WHAT THE EXERCISE ASKS> Present each line of the records, starting with the line that contains "Screenshot is 285x2576." and continuing through the end of the records, as a Markdown table with the columns Row and Line. Leave out any blank lines.

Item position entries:

/---

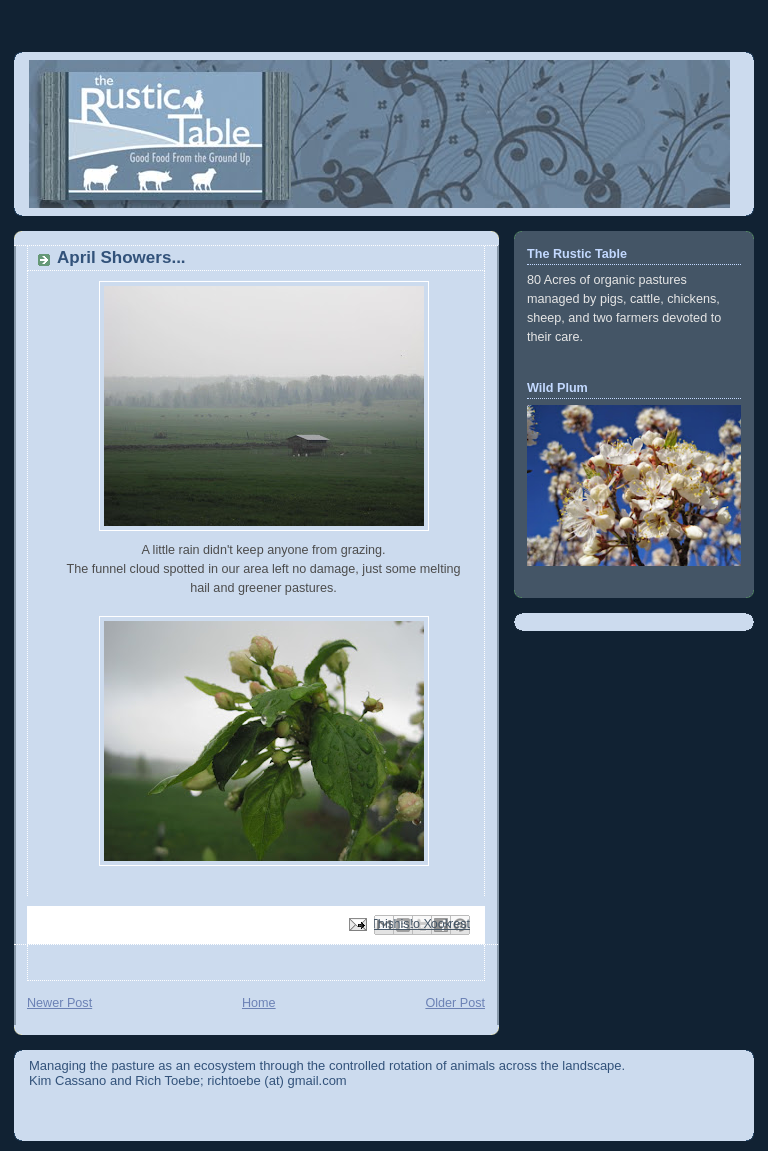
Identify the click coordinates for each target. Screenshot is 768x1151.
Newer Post (59, 1003)
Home (259, 1003)
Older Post (455, 1003)
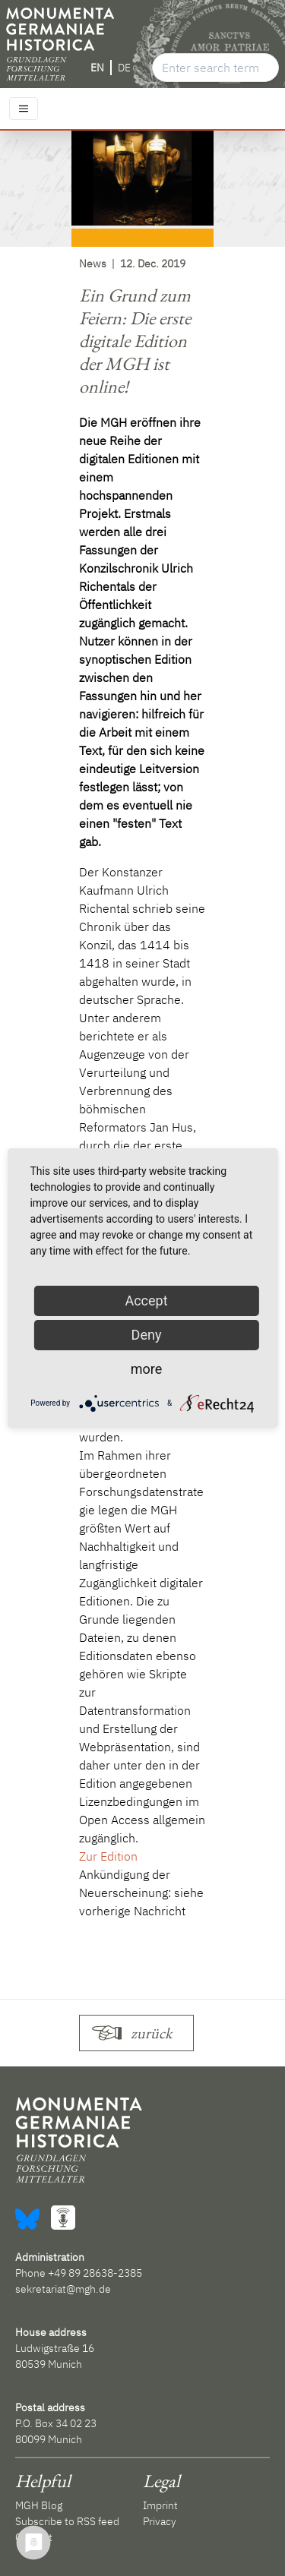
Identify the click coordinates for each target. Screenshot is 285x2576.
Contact (33, 2537)
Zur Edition (108, 1856)
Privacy (159, 2521)
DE (124, 67)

\---

OUTPUT FOR THIS EXERCISE>
| Row | Line |
|---|---|
| 1 | Identify the click coordinates for each target. Screenshot is 285x2576. |
| 2 | Contact (33, 2537) |
| 3 | Zur Edition (108, 1856) |
| 4 | Privacy (159, 2521) |
| 5 | DE (124, 67) |